In other cases, courts have held that certain digital images and their associated NFTs were not artistic and thus not protected under Rogers. For example, we previously reported that the Central District of California found (at the motion to dismiss stage) that the defendant's recycled use of plaintiff's digital images of cartoon apes was "no more artistic than the sale of a counterfeit hand-bag." See Yuga Labs, Inc. v. Ripps, 2022 WL 18024480 (C.D. Cal. Dec. 16, 2022). The NFTs there, unlike the MetaBirkins, did not "express an idea or point of view, but, instead, merely 'point to'" the plaintiff's work, and therefore were not eligible for protection under Rogers.
At trial, the jury held Rothschild liable for trademark infringement, found that Rothschild's use of the mark was not protected under Rogers, and awarded $133,000 in damages.
Rothschild moved for judgment as a matter of law in his favor and a new trial. In June 2023, both requests were denied. In its opinion, the Southern District of New York highlighted that the recent decision of the U.S. Supreme Court in Jack Daniel's Properties, Inc. v. VIP Prod. LLC, No. 22-148, 2023 WL 3872519 (U.S. June 8, 2023) cast serious doubt on whether Rogers even applies to a case like Hermès.

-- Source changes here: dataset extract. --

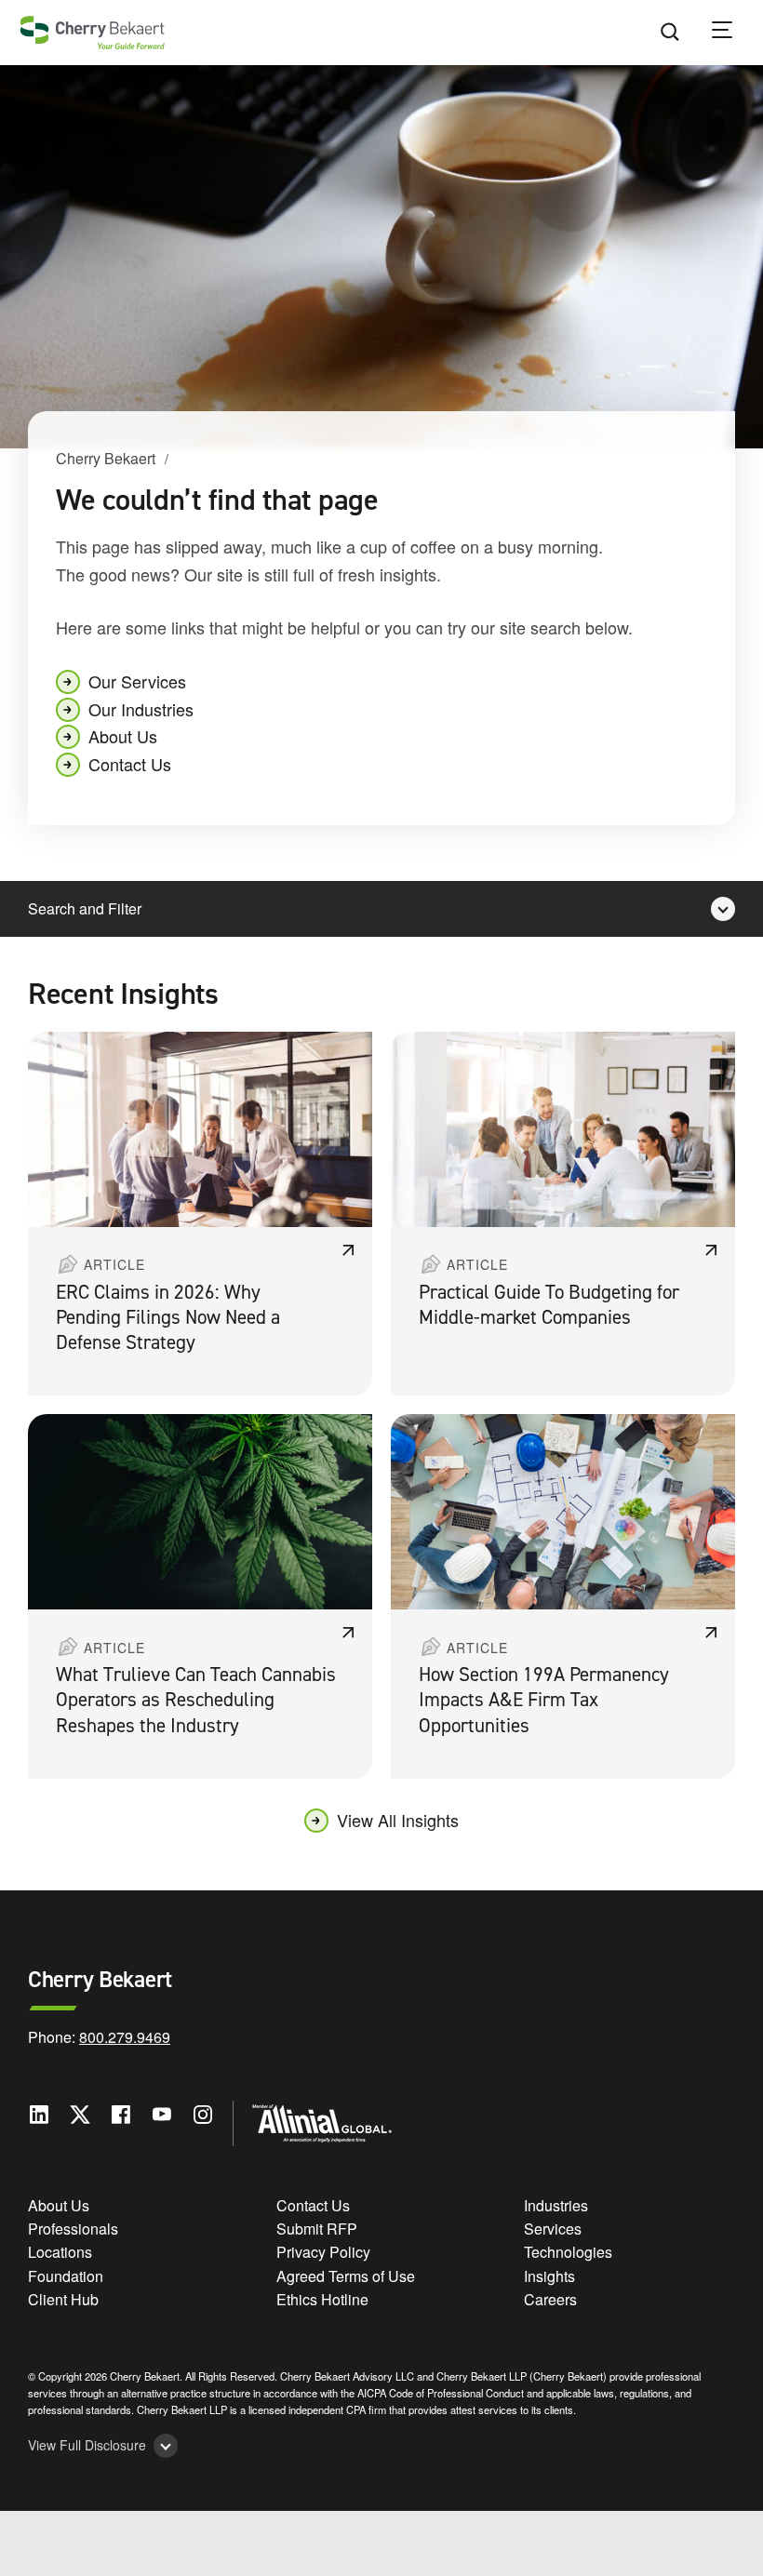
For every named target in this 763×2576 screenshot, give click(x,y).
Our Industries (141, 709)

In Jack Daniel's Properties, a defendant designed a dog toy that closely resembled a bottle of Jack Daniel's whiskey. The defendant argued that the dog toy was artistic under Rogers. In its unanimous opinion, the Supreme Court held that Rogers "does not [apply] when an alleged infringer uses a trademark in the way the Lanham Act most cares about: as a designation of source for the infringer's own goods." The Hermès court noted the parallels between that case and its own: "This, of course, is precisely what Rothschild did here, by using a website he labeled "metabirkins.com" to sell NFTs he labeled "MetaBirkins NFTs." The references to Hermès' registered "Birkin" trademarks were thus explicit and central to Rothschild's venture."
In sum, while the Hermès court established that digital art pieces and associated NFTs can be "artistic" under Rogers, the Supreme Court in Jack Daniel's Properties clarified that the Rogers test is "a cabined doctrine" that "has applied only to cases involving 'non-trademark uses' in which 'the defendant has used the mark' at issue in a 'non-source-identifying way.'" Trademark defendants should not expect First Amendment protection under Rogers if their use of the mark is source identifying - even if said use is also artistic. Likewise, trademark plaintiffs should lean on Jack Daniels Properties and the recent opinion in Hermès to defeat motions to dismiss and motions for summary judgment that rely on Rogers. These decisions will continue to raise questions - especially with the rise of digital art - about what is "artistic" and what is "source identifying" under trademark law.